Oh, and there was a maze too. But I wrote about it in that post I’ve just mentioned.

For Becky’s NovemberShadows.

PS. I’ve just had a birthday card from WordPress. I’ve been blogging for sixteen years! Apparently. Thanks to all of you who’ve been ‘blogging pals’ for much of that time. You’re the ones who make it all such fun.

Ruined Statuary

Today, for Leanne’s Monochrome Madness, Sarah of Travel with Me invites us to photograph ruins. I could so easily take you (yet again) to my favourite ruined abbeys: Fountains Abbey, Jervaulx, or Rievaulx. But Sarah herself has shown Fountains Abbey off in her post. I could take you to ruins all over this country and beyond. Instead, I thought that I’d show you not buildings, but their statues, often ruined by weather, by warfare, or quite simply the passage of time.

Best start in Rievaulx though, where carvings in its museum gave me the idea.

Off to North Eastern France, where the churches and cathedrals of Rheims, Laon and Tournus (to name but a few) have all mightily suffered from the weather eating into into the local limestone from which these were built.

And in Troyes, wooden buildings have taken a weather-beating too.

A church in Bamberg has suffered mightily from having been contructed from limestone.

But even more recent buildings have been ruined a bit. Come to Hartlepool with me.

Let’s finish off by disobeying the challenge completely, at Sant Julia church, in Argentona, Catalonia. Its gargoyles were so ruined they pulled them down. And replaced them. Like this.

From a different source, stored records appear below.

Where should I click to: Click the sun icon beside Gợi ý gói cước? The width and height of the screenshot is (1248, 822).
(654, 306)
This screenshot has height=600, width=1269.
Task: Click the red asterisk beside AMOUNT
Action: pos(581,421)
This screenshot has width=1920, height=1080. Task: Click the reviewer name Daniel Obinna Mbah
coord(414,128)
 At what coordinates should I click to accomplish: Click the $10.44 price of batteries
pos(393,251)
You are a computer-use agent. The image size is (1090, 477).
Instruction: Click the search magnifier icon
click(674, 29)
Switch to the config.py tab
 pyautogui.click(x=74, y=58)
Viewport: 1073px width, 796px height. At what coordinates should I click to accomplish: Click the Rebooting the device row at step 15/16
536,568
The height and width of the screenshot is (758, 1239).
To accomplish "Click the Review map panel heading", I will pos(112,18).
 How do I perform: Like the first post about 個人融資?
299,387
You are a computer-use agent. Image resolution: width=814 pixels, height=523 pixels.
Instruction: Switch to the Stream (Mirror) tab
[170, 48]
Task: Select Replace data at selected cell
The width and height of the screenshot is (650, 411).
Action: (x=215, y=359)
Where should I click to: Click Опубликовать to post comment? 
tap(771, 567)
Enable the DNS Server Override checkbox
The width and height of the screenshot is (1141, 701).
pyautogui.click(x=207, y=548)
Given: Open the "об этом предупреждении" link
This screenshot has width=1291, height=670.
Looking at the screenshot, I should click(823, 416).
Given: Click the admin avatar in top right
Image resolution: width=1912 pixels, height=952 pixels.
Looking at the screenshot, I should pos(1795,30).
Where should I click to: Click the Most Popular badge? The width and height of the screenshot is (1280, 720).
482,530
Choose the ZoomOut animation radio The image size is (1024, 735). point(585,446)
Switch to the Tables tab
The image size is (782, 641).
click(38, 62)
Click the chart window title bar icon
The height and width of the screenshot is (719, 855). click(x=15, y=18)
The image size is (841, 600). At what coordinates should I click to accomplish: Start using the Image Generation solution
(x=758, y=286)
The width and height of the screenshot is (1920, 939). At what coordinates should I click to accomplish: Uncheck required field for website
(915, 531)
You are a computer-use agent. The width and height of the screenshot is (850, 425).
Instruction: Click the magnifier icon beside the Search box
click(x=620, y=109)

By the time you read this we will be at least half way down England, in transit for eastern France – Alsace. So you won’t get prompt responses to any comments I’m afraid, as we shan’t finish travelling till Friday. But I will send a postcard before the weekend is out!

The Eternal Symmetry of the Alhambra

The Alahambra in Granada has a history going back to the 11th century. It was a Zirid fortress, then a 13th and 14th century Nasrid royal palace and fortress complex. Like all Nasrid palaces, it’s a harmonious blend of space, light, and water, featuring intricate decorations and inscriptions, and it’s quite wonderful. Despite the crowds and the selfie-seekers, one of whom is immortalised below. We couldn’t get rid of her.

But in 1492 (the same year, as any English schoolchild knows, that ‘Columbus sailed the ocean blue‘), Catholic monarchs captured Granada, the last bastion of Moorish rule in Spain. It became a royal court for some time before falling into disrepair, was damaged by Napoleon’s troops, and was eventually discovered by 19th century Romantic travellers. Rediscovered, restored, it’s now a UNESCO World Heritage site.

Here’s some decorative detail. Also symmetrical.

And so it’s here I’ve come to celebrate symmetry for Leanne’s Monochrome Madness, hosted this week by Dawn of The Day After. We visited in 2019.

Backlighting for the Bold

Oooh. For Monochrome Madness this week, Brian Bushboy has set a challenge and a half. Backlighting. What? I hear non-photographers ask. Here’s what Brian says: ‘Backlighting in photography is a way for photographers to create dramatic lighting. This involves positioning the main light source for a photograph behind the primary subject’. In other words, do what you spend your photographic life trying NOT to do. Take shots direct into the sun, or the light source, anyway. It’s easier in a sunny country, so let’s take the ferry to Spain.

I have no idea who this couple are. But they were enjoying a meal, a glass of wine, with the sun shining over the coast we were heading for.

And here we are in Premià, staying with daughter and family.

We won’t outstay our welcome, but nip down to Valencia. To l’Albufera.

After, we’ll come back to the UK. To Pembrokeshire:

The featured photo is from the UK too. No idea where.

And that is all I have to say on the subject.